Sunday, October 18, 2009

He Really Will Eat Anything

I often wonder if God had been preparing me just a little when it comes to cooking Gluten-Free/Casein-Free (GFCF) for Justin. Thirteen years ago, when I became a mother, I knew I wanted to feed my children healthy, nutritious meals. It has always been important to me to have my children eat whatever I cook for them, be thankful for their meals, and to eat as a family. This made going GFCF much easier--because I already had the basis down for cooking healthy and cooking often.

Before I even knew Justin had Autism, I remember him having food aversions and major feeding issues. He didn't feel the food in his mouth so he would overstuff, or swallow before his food was chewed (causing choking). I worked very hard with a feeding therapist to help Justin with this when he was very little. He would also gag on certain textures. I would have to do "dinner therapy" just to get that texture back into his diet. I don't know what kept me determined--but I was, and I am so glad now! I have always "experimented" with nutritious foods on my children and they are such good sports about it--but none of them compare to Justin. He is my ROCKSTAR of all eaters. I can put together the craziest combinations and he will always eat them. Thank God I got him used to this when he was younger. It has made my job so much easier and has afforded Justin the best possible nutrition on a GFCF diet--which makes me feel good!

Since we eat a lot of greens, GF grains and veggies that most of our friends haven't heard of--I guess it's reasonable for Justin to mistake what he finds in the outdoors as a food item {hee-hee}. Here's some pictures of what he tried out the other day...

{Hmmm...looks like it could be good} "Mom...is this gluten-free?"

"Doesn't smell bad"

"Let's try it out. Nope--not food. It's just a pine cone."

Wednesday, October 14, 2009

Fall Break-Day Two...

Okay, day two wasn't so bad. Maybe this Fall Break thing won't be so scary after all. Maybe, just maybe we will make it through to the end of the week without me being totally exhausted. I have to say that I am feeling just a tad bit happier with myself that I let the laundry and dishes go today to spend that extra time engulfed in the moments of my three boys.

Here's some of the highlights of day two...

Justin and Jayce started off the day with lowering Justin's bed to the floor to create their own indoor trampoline.

Then a little while later I heard giggling in my bedroom and found them doing this...

Boys definitely know how to take this bed jumping thing to a whole new level (or two...or three)!

That evening, it was SCARY STORY NIGHT. We set up a tent in the living room and each told a scary story.

It's funny how something so simple and FREE can bring so much fun to all my kids. We had a blast doing this and laughing hysterically at the things each one was coming up with as their scary story.

I love how intently Justin and Jayce are listening to Jacob's scary story.

Saturday, October 10, 2009

The Scariest Part of October

is not Halloween...
It's Fall Break {yikes}!

Here's Day One:

We started our entertainment by spending time at the greenbelt and canal getting dirty...

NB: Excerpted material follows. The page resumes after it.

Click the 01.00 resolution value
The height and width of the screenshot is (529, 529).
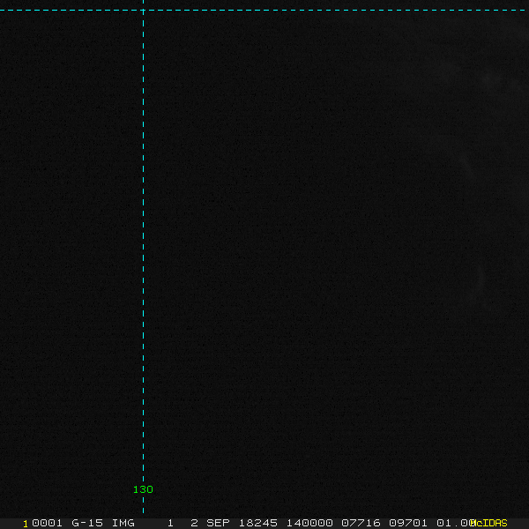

Then as the sun went down...

We headed back to the house for our

Glo-Stick Dance Party!




The kids had so much fun with this party. Here's a clip of some dancing (be sure to pause my music at the bottom of this blog before you press play)...

The Perfect Blend...

I love it when I see signs of this youngest child of mine growing into his own

God purposefully hand-picked the best parts of Joel and myself and blended them to make a wonderful little Jayce.

He is incredibly intellectual way beyond his years (dad); his attention to detail leaves one perplexed (dad); he has a very strong will that leaves me exhausted but comes in handy when under control (dad)

Underneath the layers of strong will, he has a heart of gold (mom); his love and care for another person is remarkable (mom); if he's willing to let his guard down, his light will shine bright to reveal amazing and insurmountable talent (mom & dad)

I wonder what he will be when he grows up. The world is his--I know he'll make the most of it.